Fortunately for Music, instead of being shot he's fed by Regus mother, Ella. She asks in return for a reading from the Bible. "At the beginning of the third chapter of Genesis, she t'll do handsomely. You read s'purty and s'fine; but if you just as soon, I'll not hear of the serpent this evenin.'"
On of the messages of this well-crafted absorbing and sometimes wonderfuly humorous novel is that we have to hear about the serpent. One of its principal strengths is its insistence that despite the evil in the world, not everyone has sold his soul to the devil.

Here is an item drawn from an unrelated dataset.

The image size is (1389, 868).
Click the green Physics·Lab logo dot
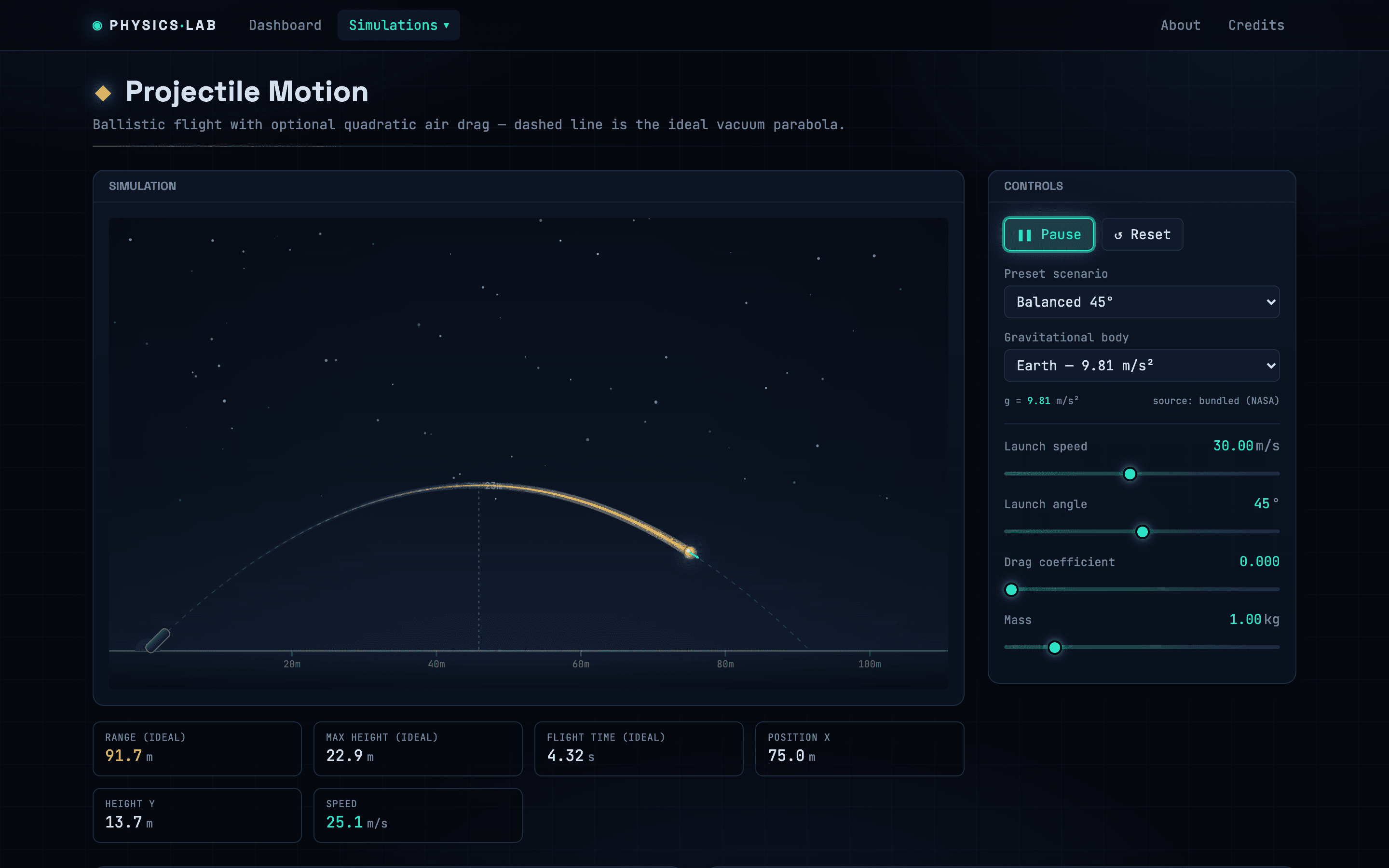pyautogui.click(x=97, y=25)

Hardcastle is a novel of many such balances. Take the book's central story of the struggle between union and management for control of an improverished Kentucky mining town. The reader can see the logic of both sides, becaue the main character alternately belongs to each. First Bill Music work as a company goon. Then he support labor in the increasingly bitter fight that leads to the novel's climax. Whether mine guard or union activist, he keeps the reader's sympathy and understanding. It's the man Yount writes about, not the image.
Yount shows his disregard for vague images in the novel's many small, carefully rendered details. In particular, Yount employs dialect frequently and effectively. One old lady, told to be quick, retorts: "Don't rush me, chile. . . . Hit ain't no quick left in me." Yount is also accurate about sights and smells, the dirt on the faces of poor children in Appalachia, the sulfurous air of a town where all the men dig coal and all the women cook with it. Or when Music thinks of home, he pictures his father "riving out shingles . . . the wooden mallet would be striking the froe and bouncing once after each lick."

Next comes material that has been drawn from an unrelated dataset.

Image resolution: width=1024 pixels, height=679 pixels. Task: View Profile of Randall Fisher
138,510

The author renders everyday experience so accurately that it becomes vivid and interesting. But what makes these lively details add up is Yount's gift for storytelling. The novel has the old-fashioned virtue of being about a single action: how Bill Music strayed into Hardcastle, and became committed to a place which even in the bright sunlight looks "like a picture drawn in black, sepia, and shades of grey."
Within the big story there are many tales, jokes, anecdotes and even a romance. The humorous tales have a Mark Twain deadpan glint about them, as in a yarn about a bear cub and its mother. It's a realist's bittersweet laugh, appropriate for people who eke out a life so meager and spare that the gift of a pound of coffee can go a long way toward winning a woman's heart.
The love affair in "Hardcastle" reminds me of the wooing of Lena Grove in Faulkner's "Light in August." Merlee Taylor, Music's girl, has known harsh realities: She lost her husband to a mine-guard's bullet. Music's courtship of Merlee has a satisfying maturity. Yet their ages -- Music is at most 20 -- gives to their encounter poingnancy and passion.
Other names besides Faulkner's including Flannery O'Connor and Eudora Welty, could be involked in connection with this book. "Hardcastle" is a Southern novel, not because it is parochial and everyone talks funny, but because it is faithful to the particularities of a time and place, and to the techniques invented to capture that place.
He is especially close to fellow North Carolianian Thomas Wolfe in his use of the theme, "You can't go home again." And his prose can rise to a lyrical, poetic lilt. But he's a good deal more disciplined than Wolfe, and he particularly lacks Wolfe's adolescent sprawl.
"Hardcastle" has just about everything I like in a novel: narrative drive, humor, finely honed language and rounded, compassionately observed characters. The tune Bill Music sings is a little like a melody spun out on a country fiddle: not perfect, at times rasping, but capable of the exuberance of a square dance or the melancholy of hillbilly blues. At one point Music is "in no mood to kid himself with easy conclusions." Yount's similar moral sensibility makes his voice distinctive, and his novel "s'purty and s'fine."